[SOURCE EXTRACT]

= Arnold Federbush =

American novelist

Cover of Ice! 1978 paperback edition

Arnold Federbush (March 16, 1935 — September 14, 1993) was a film and sound editor who wrote two science fiction novels in the 1970s.

Federbush was born in New York, the son of a clothing manufacturer who had been a colleague in Palestine of Zeev Jabotinsky. He attended UCLA's film school, where his classmates included Francis Ford Coppola and Noel Black. His ambition was to be a screenwriter. After some years working as a film editor for Black and others, and finding that pitches for screenplays were better received if they were based on already published books, he wrote his two novels, both of which were successful enough to be translated into many European languages. Federbush was a lifelong fitness enthusiast, and a non-smoking member of the original Muscle Beach crowd.

[/SOURCE EXTRACT]

■ TASK GOAL
Carry on the biographical sketch of Arnold Federbush, picking up after its last sentence.

[SUPPLIED INFORMATION]

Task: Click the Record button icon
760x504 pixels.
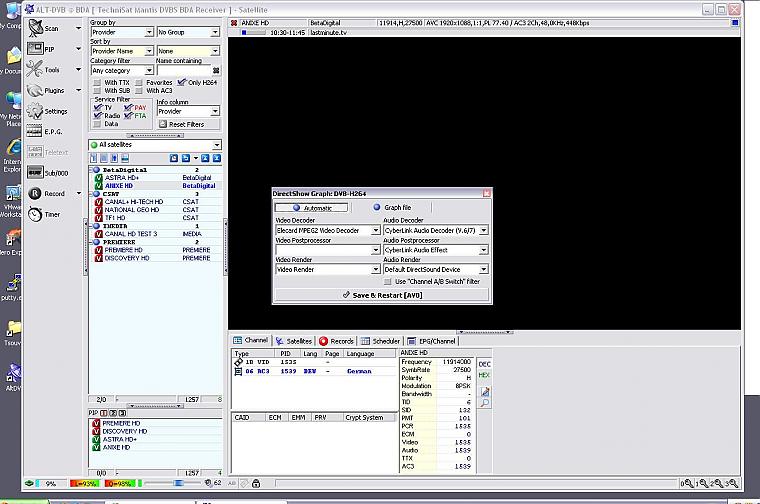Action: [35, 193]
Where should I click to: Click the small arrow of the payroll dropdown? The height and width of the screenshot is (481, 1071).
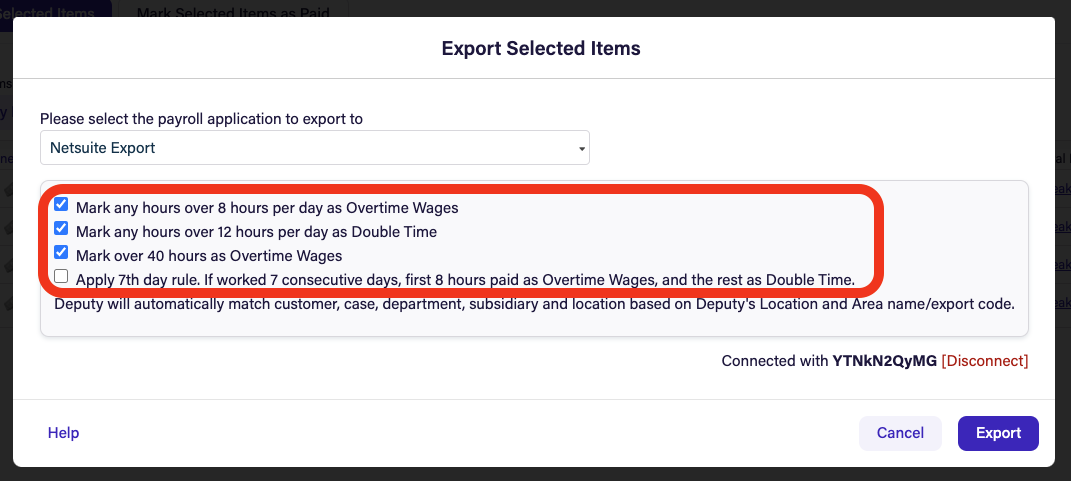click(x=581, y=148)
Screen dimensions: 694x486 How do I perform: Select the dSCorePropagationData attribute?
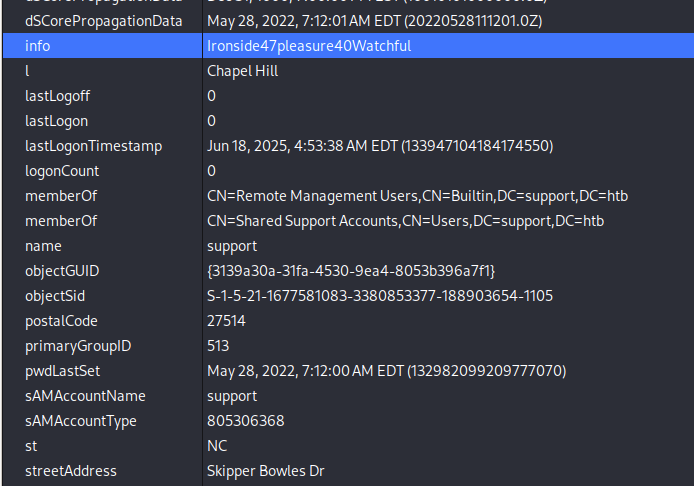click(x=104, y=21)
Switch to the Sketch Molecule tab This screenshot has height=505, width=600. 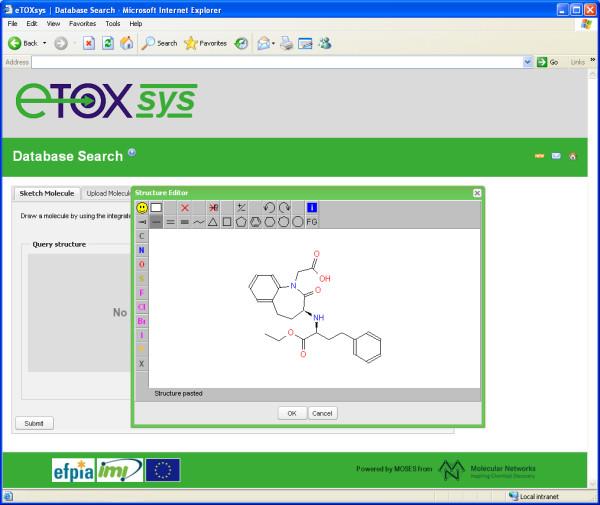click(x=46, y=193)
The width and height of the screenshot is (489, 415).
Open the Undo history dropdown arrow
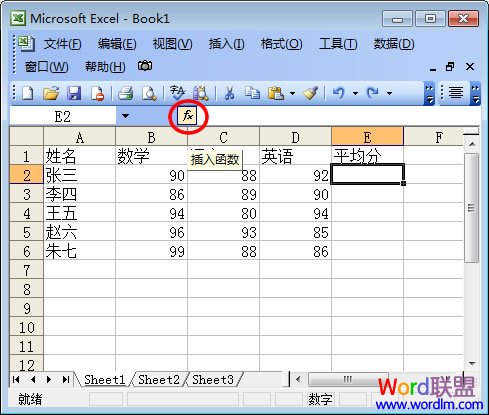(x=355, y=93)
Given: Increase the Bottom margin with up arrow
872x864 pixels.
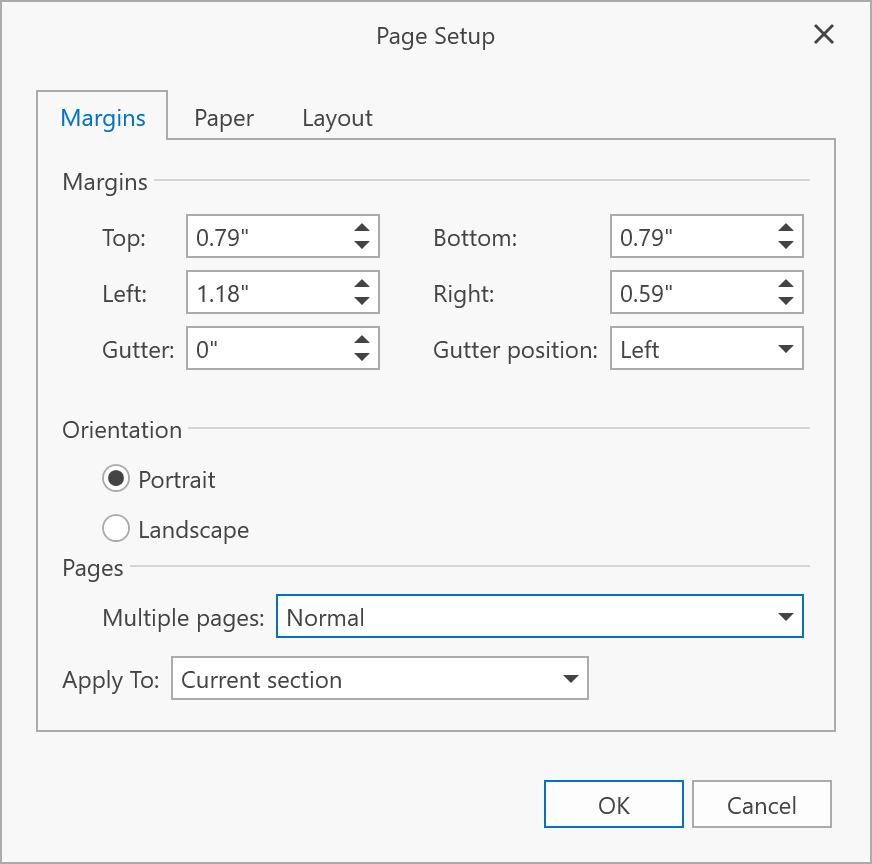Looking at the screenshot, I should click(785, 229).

[/SUPPLIED INFORMATION]

■ RESPONSE TO THIS TASK
His two published works are:

- The Man who Lived in Inner Space (1973), ISBN 0-395-14074-9. It concerns a marine biologist who is transformed into a new species of amphibious humanity, which can live in the ocean depths, Earth's "inner space".
- Ice! (1978), ISBN 0-553-12151-0. It describes a return of the Ice Age in months, rather than centuries. It tells of the realization that an Ice Age is rapidly approaching, yet only a few people know this. And in effect, major weather changes begin to kill out large parts of Earth's population before the glaciers even hit the higher latitudes. Many details of the plot, characters, and locale are similar to the 2004 film The Day After Tomorrow.

Federbush was diagnosed with lung cancer after it had already spread to his liver. He died with his third novel, concerning spontaneous human combustion, unfinished.